Comfortable and Furious

Memorable Movie Scenes: Part 6

Movie: The Good, The Bad & The Ugly -or- Three men in a graveyard -or- Game Theory dons a Poncho

First you get yourself a graveyard, but not any graveyard, try for a Mexican Catholic one in Texas, way out in the chaparral, and since Mexicans, living or dead, like company make it big, say, five thousand graves covering two/three square miles. Okay, put the graveyard on the other side of a bridge that happens to be contested by both the Union and Confederate armies.

Hard enough? Just wait. Bury $200,000 in stolen Confederate gold in one of the five thousand graves, write the name of the corresponding loot-bearing grave on a rock, place the rock in the center of a circular courtyard, face down, as you and two acquaintances, all armed to the teeth, carefully walk to a different edge of the circle and then…well, that rock goes to the winner and since nobody brought their marbles, we’ll have to settle it in the other American fashion: swift and blinding murder.

Oh, and do it to the mockingly innocent tinkling of a music box.

That is the penultimate scene of Sergio Leone’s The Good, the Bad and the Ugly, otherwise known as “Quentin Tarantino’s Go-To Spank Material”, and though QT would prefer more scenes of feet, I gotta say, if you’re in a cinematic-raw-meat/tell-God-to-do-it-better frame of mind you could do a lot worse than this Opera of Carnage and its blood-thinning climax.

A linear plot so exhausting you feel pure release when the characters finally make it to the graveyard. Those characters are Tuco, Mexican scumbag, Angel Eyes, ethnically indeterminate scumbag, and Blondie, His Royal Squintness. Clint Eastwood is called ‘the good’, but I have a hard time understanding why he’s any better than Eli Wallach as Tuco or the corrupt Union officer and cutthroat Angel Eyes played by Lee Van Cleef.

Once the challenge is accepted and Blondie writes the name on the rock, placing it in the center of the courtyard what then occurs is a testament to suspense and its frontiers as yet unmatched.
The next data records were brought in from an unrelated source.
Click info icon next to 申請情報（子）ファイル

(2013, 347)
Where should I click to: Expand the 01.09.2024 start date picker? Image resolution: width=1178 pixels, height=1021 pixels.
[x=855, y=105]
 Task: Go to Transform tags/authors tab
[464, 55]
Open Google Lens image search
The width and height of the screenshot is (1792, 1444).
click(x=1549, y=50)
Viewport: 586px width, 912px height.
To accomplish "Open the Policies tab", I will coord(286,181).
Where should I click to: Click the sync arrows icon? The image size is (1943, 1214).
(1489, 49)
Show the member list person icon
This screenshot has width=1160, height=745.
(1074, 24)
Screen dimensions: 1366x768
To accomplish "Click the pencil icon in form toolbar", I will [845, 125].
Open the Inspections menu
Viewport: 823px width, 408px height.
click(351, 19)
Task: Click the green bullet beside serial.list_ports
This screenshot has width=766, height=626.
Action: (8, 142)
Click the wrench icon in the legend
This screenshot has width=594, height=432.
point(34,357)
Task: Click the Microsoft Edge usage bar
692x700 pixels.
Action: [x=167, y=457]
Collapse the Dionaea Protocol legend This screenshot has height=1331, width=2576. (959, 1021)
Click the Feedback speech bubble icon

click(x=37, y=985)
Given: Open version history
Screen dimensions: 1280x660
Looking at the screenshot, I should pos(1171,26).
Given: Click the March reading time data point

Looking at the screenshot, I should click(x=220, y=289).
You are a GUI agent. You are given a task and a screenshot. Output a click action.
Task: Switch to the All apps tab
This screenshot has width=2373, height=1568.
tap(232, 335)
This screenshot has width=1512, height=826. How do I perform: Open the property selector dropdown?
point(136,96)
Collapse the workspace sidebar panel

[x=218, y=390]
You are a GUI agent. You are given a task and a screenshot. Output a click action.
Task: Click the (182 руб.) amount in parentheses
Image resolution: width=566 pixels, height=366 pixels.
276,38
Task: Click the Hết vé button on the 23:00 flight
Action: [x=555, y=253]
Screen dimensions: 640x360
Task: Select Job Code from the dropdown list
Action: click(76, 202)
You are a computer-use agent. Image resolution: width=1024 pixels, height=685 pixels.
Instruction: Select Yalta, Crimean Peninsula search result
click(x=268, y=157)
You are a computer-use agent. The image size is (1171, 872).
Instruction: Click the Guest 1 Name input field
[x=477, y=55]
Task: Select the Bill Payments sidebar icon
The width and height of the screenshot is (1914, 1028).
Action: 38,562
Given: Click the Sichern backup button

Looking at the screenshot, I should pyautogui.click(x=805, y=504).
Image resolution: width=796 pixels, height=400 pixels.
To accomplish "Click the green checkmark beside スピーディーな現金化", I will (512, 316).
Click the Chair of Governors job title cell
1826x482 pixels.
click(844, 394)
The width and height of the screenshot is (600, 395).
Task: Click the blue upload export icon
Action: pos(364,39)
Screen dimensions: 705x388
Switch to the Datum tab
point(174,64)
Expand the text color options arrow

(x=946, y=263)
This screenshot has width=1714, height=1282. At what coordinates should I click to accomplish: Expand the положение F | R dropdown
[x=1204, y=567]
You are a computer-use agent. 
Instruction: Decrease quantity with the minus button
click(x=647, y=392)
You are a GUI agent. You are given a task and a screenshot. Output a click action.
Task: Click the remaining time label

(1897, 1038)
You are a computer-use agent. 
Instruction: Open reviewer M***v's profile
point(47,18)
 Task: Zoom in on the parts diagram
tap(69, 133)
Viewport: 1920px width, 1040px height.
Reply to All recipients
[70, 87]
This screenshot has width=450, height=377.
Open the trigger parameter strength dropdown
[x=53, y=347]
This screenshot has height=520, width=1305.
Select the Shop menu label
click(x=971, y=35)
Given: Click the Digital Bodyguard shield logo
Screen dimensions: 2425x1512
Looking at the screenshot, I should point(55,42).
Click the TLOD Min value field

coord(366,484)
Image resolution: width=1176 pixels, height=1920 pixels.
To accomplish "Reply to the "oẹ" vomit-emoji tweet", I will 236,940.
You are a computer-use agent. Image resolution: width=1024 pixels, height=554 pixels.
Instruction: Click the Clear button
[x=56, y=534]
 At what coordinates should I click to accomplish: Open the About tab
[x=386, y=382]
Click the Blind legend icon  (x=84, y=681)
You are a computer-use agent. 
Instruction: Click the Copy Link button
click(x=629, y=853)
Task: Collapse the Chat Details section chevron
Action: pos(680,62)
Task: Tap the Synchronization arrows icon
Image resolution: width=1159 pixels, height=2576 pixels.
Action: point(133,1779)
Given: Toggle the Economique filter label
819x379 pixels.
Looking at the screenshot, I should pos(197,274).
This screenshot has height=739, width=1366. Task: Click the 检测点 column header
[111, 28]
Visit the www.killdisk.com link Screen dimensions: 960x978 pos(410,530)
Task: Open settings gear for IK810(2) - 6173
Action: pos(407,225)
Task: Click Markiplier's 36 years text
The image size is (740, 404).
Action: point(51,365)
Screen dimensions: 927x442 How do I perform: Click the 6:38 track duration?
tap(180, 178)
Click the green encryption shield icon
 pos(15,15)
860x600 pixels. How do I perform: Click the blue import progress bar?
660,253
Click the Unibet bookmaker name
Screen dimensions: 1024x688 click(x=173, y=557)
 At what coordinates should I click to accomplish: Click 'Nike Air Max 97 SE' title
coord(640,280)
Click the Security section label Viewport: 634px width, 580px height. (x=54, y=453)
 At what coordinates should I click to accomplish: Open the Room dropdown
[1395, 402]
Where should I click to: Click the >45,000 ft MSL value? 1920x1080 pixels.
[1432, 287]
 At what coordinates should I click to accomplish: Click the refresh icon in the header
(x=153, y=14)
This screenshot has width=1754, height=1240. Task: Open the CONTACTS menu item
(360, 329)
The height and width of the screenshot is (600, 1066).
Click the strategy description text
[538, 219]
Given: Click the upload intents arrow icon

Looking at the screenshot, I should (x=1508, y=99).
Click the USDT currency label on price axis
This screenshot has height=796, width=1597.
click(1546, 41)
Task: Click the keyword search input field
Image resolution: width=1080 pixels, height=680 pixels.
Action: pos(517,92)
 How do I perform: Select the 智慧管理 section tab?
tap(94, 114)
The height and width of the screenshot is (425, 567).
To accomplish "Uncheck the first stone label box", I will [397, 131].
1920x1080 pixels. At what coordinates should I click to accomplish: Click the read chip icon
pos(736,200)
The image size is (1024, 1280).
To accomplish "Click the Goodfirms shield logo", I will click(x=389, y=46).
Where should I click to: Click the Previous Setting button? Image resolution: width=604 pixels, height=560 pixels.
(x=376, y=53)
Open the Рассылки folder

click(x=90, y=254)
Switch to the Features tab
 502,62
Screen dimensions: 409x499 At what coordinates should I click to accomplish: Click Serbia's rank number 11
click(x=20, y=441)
Question: how long could you film three men standing still at a radius of twenty yards and not make it a) boring b) avantgarde in that really annoying German way or c) pretentious in that really annoying French way…thirty seconds? 50? A whole minute?

I wouldn’t have the balls to try it for more than ninety seconds and I know just enough about filmmaking to know that would be an Act Three disaster that would have me directing puppy chow commercials for the rest of my tortured existence. I can hear the producer screaming ‘Three dudes standing still is not cinema! At least the Germans would intercut images of dying moose…Hell, at least the French would make it the fever dream of a sick mime or something!

“IIIII’m krushing your head!”

Sergio Leone paid off three hours of let’s-go-here-no-wait-let’s-go-there narrative storytelling with a stupendous four minutes and 23 seconds (read that again) of three dudes standing, waiting to shoot each other AND IT WAS somehow PERFECT! Brief shot list from the scene: Positions, then eye-hand-gun-eyes-mouth-eyes-hand-gun-eyes-hands-mouth…Eastwood Squinting…eyes, mouth, hands, boots,-face-shoulders-wide shot of the graveyard…More Squinting…hands-mouth-face-gun…and just as your testicles are about roll off your mouth and drop back into your lap, you go into mild cardiac arrest when the spastic build culminates in a blessed choir of gunfire…ALMOST FIVE MINUTES LATER!

THAT is craft. THAT is mastery. THAT is cinema.

And you wonder if we’ll ever see it again.